オレはそんな桐柳がいじらしくて可愛くて、また唇に触れたい衝動にかられる。
「桐柳……」
キスしようとして、全く無意識にオレは彼女の手を両手で掴んでいた。
「ああぁぁっ!!」
唐突に彼女が大声を出した。オレに手を握られたまま、桐柳はオレから体を引いた。
オレはビックリして桐柳を見た。
一瞬何が起きたのか分からなかった。
しかし、すぐに思い出した。
触るだけで異常に感じてしまう彼女の手。
「ご、ごめん!」
オレは慌てて彼女のその手を離した。
「はあ、はぁ……」
桐柳は肩で息をしながら、自分の両手をギュっと握り締めて後ずさりした。
「……び、びっくりした……」
オレをちょっと睨むような目で見ながら、桐柳は言った。
「オレの方だよ、…驚いたのは」
突然に離れて行った彼女の温もりに、急に我に返る。
「…ごめん……、もう……ヤだぁ……」
桐柳が情けない声を出した。
「やっぱり、全然治ってないんだな」
彼女の手が、そうだってこと。
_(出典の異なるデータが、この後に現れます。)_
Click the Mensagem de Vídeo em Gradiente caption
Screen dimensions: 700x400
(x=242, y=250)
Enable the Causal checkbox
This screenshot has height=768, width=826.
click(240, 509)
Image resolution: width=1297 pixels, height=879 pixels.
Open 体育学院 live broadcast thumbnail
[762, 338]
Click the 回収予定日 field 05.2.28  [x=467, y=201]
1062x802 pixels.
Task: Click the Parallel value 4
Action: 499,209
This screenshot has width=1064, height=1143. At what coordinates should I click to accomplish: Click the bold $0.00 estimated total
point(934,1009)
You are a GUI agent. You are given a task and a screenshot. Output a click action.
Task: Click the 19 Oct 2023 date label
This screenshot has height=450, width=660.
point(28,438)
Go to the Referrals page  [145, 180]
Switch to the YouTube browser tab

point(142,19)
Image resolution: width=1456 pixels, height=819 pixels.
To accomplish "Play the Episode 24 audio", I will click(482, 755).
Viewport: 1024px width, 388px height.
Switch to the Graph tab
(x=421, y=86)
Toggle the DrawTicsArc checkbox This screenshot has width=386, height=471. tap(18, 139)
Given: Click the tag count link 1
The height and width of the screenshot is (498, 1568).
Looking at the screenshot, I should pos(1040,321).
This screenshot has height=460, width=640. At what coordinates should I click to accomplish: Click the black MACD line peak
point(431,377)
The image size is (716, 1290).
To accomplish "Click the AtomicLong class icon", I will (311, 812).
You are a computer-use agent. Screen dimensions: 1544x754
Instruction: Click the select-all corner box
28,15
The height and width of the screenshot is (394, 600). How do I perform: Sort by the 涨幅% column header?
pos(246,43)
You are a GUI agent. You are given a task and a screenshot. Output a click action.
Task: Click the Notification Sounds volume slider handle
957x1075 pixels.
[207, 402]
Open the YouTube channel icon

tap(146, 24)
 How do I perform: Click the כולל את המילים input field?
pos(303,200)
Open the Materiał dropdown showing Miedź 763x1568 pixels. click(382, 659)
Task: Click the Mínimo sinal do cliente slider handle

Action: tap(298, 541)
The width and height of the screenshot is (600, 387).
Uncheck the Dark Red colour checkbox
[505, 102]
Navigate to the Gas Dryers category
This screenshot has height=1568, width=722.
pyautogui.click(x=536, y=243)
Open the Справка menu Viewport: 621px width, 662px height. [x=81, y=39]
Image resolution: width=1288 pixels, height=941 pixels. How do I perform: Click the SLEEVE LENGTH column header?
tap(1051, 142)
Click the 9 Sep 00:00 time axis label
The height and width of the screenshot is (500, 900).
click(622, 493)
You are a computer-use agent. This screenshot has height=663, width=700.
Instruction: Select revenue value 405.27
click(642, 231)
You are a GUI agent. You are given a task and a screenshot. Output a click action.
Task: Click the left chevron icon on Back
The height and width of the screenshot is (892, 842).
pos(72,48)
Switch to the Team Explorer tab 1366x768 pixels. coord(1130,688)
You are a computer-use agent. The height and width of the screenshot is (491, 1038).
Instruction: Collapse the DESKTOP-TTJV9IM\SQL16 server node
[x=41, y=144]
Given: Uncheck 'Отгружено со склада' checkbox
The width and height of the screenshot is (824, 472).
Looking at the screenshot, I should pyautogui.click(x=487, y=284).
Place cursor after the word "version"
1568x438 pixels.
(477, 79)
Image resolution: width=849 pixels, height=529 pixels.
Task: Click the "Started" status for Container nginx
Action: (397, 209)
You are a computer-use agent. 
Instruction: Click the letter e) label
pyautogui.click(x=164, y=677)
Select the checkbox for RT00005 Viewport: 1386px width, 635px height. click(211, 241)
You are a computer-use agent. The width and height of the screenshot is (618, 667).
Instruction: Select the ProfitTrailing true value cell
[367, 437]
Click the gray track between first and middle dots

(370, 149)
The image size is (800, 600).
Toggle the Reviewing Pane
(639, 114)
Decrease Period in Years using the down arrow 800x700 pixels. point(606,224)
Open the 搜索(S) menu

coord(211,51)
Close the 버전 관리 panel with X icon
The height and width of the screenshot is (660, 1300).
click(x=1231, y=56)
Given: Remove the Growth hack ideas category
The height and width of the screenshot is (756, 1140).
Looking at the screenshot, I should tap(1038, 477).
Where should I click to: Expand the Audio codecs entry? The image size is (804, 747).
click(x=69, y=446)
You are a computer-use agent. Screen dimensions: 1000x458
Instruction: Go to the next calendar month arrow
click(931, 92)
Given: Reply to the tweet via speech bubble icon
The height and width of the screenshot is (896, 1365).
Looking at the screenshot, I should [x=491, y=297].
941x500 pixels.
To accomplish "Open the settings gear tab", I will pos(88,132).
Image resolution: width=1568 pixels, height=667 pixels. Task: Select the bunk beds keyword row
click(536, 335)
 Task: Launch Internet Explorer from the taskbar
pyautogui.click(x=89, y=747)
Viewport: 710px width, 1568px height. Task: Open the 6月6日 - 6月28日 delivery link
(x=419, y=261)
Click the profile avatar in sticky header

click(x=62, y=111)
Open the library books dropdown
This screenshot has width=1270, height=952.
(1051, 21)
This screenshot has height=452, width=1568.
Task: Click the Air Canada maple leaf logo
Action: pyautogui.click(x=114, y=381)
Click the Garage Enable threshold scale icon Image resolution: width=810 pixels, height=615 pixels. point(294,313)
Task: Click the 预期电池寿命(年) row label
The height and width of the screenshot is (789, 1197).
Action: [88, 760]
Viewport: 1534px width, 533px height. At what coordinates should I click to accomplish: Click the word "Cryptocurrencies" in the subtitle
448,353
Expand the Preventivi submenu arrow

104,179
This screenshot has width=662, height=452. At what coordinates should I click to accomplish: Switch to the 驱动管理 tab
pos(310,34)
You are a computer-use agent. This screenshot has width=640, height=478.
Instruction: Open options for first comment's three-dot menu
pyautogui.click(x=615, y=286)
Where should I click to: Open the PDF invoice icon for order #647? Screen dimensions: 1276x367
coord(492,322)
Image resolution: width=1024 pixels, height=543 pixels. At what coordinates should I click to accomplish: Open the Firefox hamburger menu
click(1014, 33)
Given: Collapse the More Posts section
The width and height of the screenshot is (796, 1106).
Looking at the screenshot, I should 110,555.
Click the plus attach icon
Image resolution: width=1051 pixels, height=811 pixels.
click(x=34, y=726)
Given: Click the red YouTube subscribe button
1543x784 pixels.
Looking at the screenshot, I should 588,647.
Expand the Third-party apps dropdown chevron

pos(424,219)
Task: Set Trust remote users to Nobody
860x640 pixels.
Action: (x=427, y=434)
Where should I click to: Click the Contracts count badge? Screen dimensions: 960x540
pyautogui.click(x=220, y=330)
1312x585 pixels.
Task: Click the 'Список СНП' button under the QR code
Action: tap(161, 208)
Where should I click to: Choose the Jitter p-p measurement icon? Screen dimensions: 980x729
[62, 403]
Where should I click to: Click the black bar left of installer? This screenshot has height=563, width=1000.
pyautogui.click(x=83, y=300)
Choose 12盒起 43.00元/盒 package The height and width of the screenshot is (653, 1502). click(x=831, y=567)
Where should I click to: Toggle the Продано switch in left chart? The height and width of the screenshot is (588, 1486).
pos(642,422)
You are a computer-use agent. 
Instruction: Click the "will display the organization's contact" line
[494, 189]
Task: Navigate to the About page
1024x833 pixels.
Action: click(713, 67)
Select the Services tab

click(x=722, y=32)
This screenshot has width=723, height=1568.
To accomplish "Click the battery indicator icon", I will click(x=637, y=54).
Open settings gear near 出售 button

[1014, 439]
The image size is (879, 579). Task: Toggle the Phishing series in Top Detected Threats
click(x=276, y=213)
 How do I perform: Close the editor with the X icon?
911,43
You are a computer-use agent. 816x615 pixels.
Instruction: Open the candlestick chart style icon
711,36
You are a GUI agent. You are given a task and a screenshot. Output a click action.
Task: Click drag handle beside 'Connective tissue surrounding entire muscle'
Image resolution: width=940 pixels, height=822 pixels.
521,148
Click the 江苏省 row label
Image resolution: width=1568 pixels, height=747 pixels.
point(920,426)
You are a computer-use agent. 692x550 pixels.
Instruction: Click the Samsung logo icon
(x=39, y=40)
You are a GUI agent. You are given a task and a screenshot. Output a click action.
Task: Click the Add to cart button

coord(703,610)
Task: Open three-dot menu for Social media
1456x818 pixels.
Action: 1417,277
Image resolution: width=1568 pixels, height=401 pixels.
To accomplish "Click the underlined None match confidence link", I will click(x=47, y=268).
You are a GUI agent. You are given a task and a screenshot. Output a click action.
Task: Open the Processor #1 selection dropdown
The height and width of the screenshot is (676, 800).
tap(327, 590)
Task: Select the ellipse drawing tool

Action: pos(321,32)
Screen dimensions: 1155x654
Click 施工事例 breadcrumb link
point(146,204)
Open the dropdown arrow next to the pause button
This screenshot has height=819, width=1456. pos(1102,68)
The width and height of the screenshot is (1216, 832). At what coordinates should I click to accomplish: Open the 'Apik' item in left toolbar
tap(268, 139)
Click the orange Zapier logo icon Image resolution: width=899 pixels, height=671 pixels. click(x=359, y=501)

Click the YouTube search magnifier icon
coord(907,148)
すっかり忘れていた。
桐柳と公園で実験したあの後は、こんな性癖の彼女だからこそ気になって仕方がないのかもしれないと考えたこともあった。
しかし今、彼女の手のことなんてすっかり忘れていた。
(結局、普通に…惹かれていたんだな)
気持ちに理屈をつけようとして、色々と考えていた自分がおかしくなってくる。
教室はもう暗くなっていた。
早く出ないと、完全に門を閉められてしまう。
「もう、行かないとな……」
二人で教室を出た。
歩きながら話す。
その距離は、昨日よりずっと近かった。
オレはそれをすごく嬉しく思った。
「今度さ……」
手を繋げないのが、もどかしい。
「うん?」
桐柳がオレを見る目も、昨日よりずっと素直な感じがして可愛かった。
「また、『手』のこと、…改めて考えてみよう」
「…ん」
彼女は恥ずかしそうに前を向いた。
オレは言った。
「二人きりになれるとこで」
「………」
一瞬にして真っ赤になって、桐柳はオレを見た。
――― そして、小さく頷いた。